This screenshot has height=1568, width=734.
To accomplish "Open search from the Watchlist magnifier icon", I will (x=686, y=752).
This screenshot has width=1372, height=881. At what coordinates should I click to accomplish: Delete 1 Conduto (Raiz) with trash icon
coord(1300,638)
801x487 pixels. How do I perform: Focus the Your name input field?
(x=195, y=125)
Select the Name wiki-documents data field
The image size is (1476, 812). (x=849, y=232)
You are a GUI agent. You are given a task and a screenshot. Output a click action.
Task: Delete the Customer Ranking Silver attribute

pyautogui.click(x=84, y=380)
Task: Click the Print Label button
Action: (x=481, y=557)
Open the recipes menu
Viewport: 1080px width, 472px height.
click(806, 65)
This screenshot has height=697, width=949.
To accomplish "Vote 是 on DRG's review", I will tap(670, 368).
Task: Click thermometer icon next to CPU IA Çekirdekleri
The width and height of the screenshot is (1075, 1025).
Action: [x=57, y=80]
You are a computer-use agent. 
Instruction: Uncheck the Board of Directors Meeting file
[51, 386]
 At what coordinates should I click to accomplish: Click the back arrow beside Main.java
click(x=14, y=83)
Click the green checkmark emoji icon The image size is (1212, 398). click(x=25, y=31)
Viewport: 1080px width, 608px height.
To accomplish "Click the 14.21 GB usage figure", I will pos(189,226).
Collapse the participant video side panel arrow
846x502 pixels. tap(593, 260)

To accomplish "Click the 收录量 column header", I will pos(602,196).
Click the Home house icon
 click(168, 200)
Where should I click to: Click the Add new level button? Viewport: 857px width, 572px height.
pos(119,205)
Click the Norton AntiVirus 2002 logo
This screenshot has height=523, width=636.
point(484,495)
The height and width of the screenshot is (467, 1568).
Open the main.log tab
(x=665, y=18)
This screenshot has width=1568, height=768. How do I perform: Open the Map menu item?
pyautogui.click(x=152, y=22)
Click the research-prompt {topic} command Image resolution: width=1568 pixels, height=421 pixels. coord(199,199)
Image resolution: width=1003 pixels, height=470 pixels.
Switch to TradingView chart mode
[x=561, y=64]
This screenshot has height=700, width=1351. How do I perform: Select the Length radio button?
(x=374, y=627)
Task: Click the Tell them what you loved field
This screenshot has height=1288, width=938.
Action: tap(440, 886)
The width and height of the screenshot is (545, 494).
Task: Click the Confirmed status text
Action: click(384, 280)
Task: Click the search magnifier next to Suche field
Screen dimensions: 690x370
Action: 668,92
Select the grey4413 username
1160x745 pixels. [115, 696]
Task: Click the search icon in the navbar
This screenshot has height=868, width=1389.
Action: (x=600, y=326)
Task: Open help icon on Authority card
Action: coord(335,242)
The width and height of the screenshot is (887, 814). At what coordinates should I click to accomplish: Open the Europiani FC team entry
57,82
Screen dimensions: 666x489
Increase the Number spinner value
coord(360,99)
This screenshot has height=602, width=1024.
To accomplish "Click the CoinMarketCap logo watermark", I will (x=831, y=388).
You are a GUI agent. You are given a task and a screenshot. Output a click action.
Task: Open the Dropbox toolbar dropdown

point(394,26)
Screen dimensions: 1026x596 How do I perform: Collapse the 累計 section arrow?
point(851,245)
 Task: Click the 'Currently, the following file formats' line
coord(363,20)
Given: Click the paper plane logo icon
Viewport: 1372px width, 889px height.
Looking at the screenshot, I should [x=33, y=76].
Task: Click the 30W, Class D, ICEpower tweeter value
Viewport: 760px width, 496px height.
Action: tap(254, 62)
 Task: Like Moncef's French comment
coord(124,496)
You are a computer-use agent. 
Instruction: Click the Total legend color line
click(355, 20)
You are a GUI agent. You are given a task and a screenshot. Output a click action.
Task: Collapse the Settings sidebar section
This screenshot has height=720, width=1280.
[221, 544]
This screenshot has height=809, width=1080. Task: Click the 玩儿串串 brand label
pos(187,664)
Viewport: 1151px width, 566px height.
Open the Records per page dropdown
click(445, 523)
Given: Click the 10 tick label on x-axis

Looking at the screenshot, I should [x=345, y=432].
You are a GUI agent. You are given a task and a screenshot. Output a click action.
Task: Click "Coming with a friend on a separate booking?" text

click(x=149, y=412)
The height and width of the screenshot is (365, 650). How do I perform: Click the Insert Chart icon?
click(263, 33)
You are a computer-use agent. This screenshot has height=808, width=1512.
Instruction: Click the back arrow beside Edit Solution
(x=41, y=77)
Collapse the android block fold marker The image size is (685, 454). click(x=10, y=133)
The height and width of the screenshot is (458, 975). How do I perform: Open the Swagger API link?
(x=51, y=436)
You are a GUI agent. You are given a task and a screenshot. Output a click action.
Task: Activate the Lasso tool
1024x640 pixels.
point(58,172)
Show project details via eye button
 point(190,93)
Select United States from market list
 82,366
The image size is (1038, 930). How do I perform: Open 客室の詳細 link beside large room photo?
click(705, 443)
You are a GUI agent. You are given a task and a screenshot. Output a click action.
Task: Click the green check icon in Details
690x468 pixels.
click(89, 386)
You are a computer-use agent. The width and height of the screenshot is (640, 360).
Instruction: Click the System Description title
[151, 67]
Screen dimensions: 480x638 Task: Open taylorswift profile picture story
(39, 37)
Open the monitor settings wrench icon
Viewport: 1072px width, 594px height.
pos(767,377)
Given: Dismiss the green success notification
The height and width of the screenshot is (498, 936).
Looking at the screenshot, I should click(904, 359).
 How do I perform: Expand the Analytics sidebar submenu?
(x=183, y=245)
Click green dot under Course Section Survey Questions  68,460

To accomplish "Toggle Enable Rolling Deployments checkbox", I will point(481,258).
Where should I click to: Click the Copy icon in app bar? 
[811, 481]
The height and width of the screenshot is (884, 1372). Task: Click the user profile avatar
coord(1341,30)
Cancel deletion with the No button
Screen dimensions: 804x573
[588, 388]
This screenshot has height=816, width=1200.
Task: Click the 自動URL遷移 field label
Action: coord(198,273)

**AIM OF THE EXERCISE**
Scan the records for lines that hold "green", and reproduce each one you find.

**EXERCISE OUTPUT**
Click the green checkmark emoji icon The image size is (1212, 398). click(x=25, y=31)
Task: Click the green check icon in Details
Given: Dismiss the green success notification
Click green dot under Course Section Survey Questions  68,460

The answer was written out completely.